Ich guck lieber nochmal nach


----------



## nick9999 (4. März 2012)

Also bei mir waren die Links und rechts nahe der Kanten der leertaste


----------



## moparcrazy (5. März 2012)

Jupp, schau mal nach. Wenn die nicht unten in der Leertaste stecken hängen die wahrscheinlich noch links und rechts am Draht der beweglich an der Metallplatte befestigt ist.

ps Jetzt aber bitte Vorsicht mit Messer und Gabel!


----------



## Katamaranoid (5. März 2012)

nick9999 schrieb:


> Also bei mir waren die Links und rechts nahe der Kanten der leertaste


 
Sehe ich die auch so, ohne die Taste nochmal rauszunehmen oder muss ich dafür die Taste nochmal entfernen?
Weil ohne sie zu entfernen sehe ich sie jetzt nicht 
Ich guck zu Hause nochmal und nehme die Taste dann raus.



moparcrazy schrieb:


> ps Jetzt aber bitte Vorsicht mit Messer und Gabel!

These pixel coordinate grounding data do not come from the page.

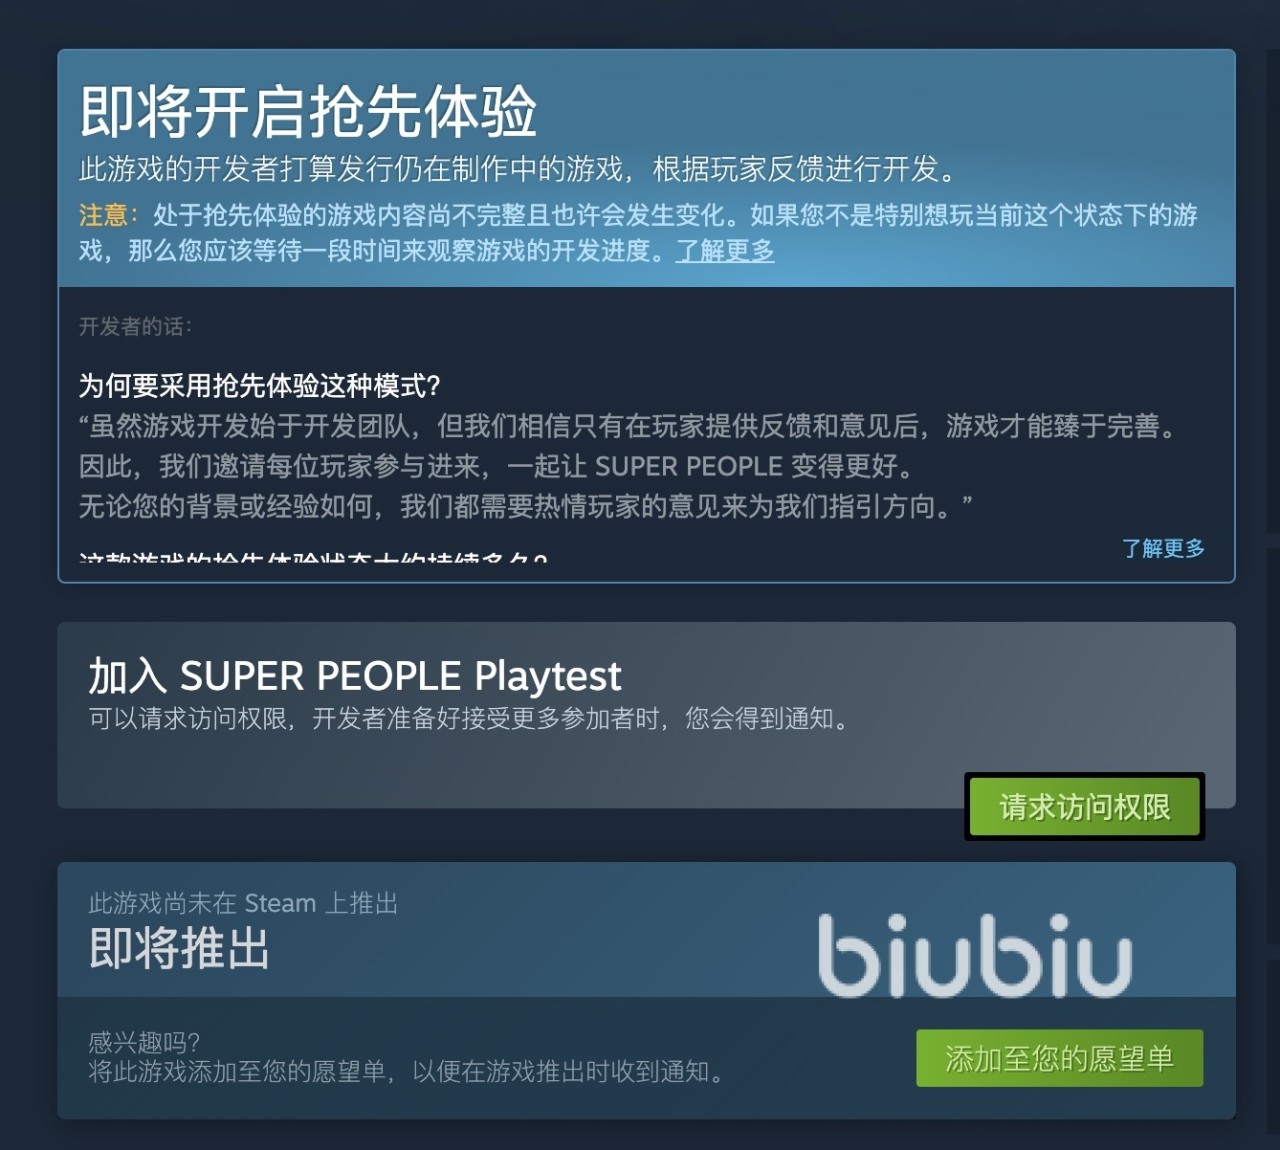Select the 即将开启抢先体验 heading
This screenshot has width=1280, height=1150.
coord(308,111)
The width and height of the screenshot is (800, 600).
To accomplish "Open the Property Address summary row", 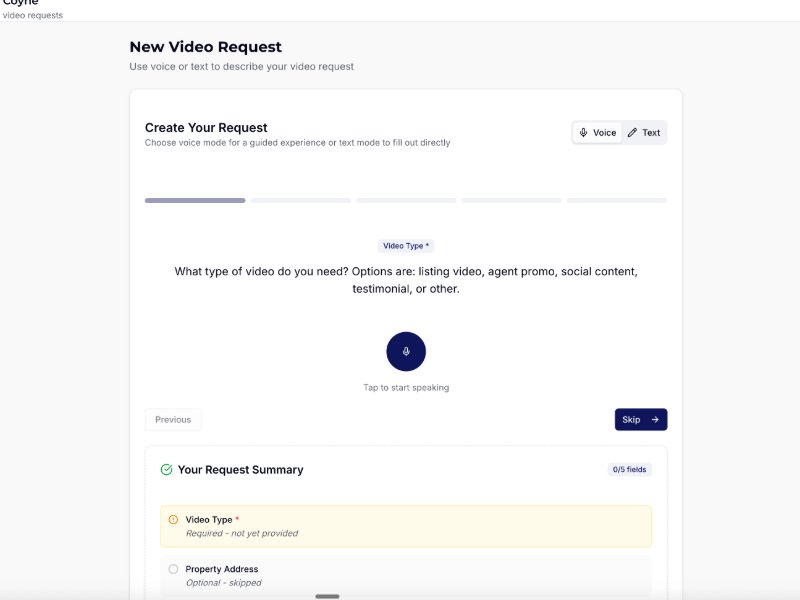I will (406, 575).
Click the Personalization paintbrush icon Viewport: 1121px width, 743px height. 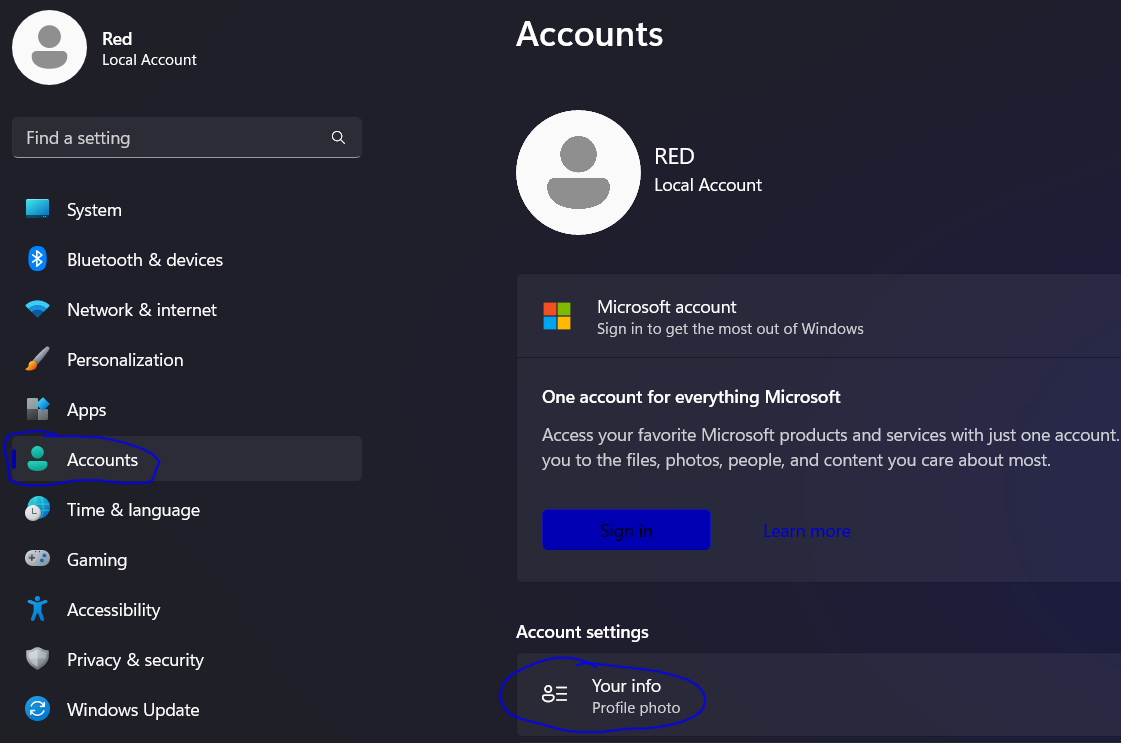pos(37,359)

Mit der Gabel is das total unproblematisch. Mit dem Messer allerdings nicht 
Ich habe erst versucht den Kratzer mit Schwarzem Nagellack zu übermalen, ohne Erfolg, denn das Licht hat immer noch durchgeschienen.
Dann habe ich einfach ein Stückchen schwarzes Klebeband auf die Innenseite der Taste geklebt, und voila... wie neu.
Jetzt sieht man gar nichts mehr... zum Glück auch nicht mehr den Lack.... Ich Idiot hatte nämlich nicht bedacht, dass Nagellack ja nicht Matt ist 

Edit: wie ihr vllt bemerkt habt, rede ich hier aber nicht von der Leertaste ^^


----------



## moparcrazy (5. März 2012)

*Also...* wenn Du nicht die Leertaste / CapsLock / Shift-L / Shift-R / Enter / Backspace / Enter(Zahlenblock) / +(Zahlenblock) / 0(Zahlenblock) abmontiert hast begegnet Dir auch kein Stabilisator!
Alle anderen Key's haben keinen Stabilisator.

Hier mal ein Bild einer Razer Shift Taste:



			Dieser Inhalt steht nur eingeloggten Mitgliedern zur Verfügung.


----------



## OctoCore (5. März 2012)

Wobei die Leute nach dem Abheben der Kappe vom Switch oft versuchen, die Spange aus den Ösen zu lösen. 
Oder die Ösen aus der Tastenkappe. Das ist immer ziemlicher Krampf. Dabei ist die Spange ja einfach in die Halter auf der Grundplatte eingeclipst. Einfach die Spange links und rechts nach unten (zumindest bei der Shift-Taste im Bild) rausschieben.
Bei der Space-Taste der BW(U) nach oben. Aber man sieht ja, wo die Stabi-Spange jeweils befestigt ist.
Und hinterher wieder reindrücken.
Ich nehme dafür einen besonderen Teelöffel bzw. seinen Stiel, der keine scharfen Kanten hat. Damit kann man zur Not auch Caps runterhebeln, ohne Macken in benachbarte Caps zu drücken. 
Falls doch mal kleine Macken entstehen sollten - ich habe hier einen schwarzen Filzer, den ich mal aus einer Druckerei abgestaubt habe.
Der wurde dazu benutzt, um Folien zur Belichtung von Offsetdruckplatten aus- und nachzubessern. Die Farbe ist wirklich lichtdicht. Leider ist die Bezeichnung abgegrabbelt und nicht mehr rekonstruierbar (Stabilo irgendwas).
Im Notfall muss ich damit nicht auf den Nagellack von Mutti/Freundin/Frau/Gothic-Kumpel zurückgreifen.


----------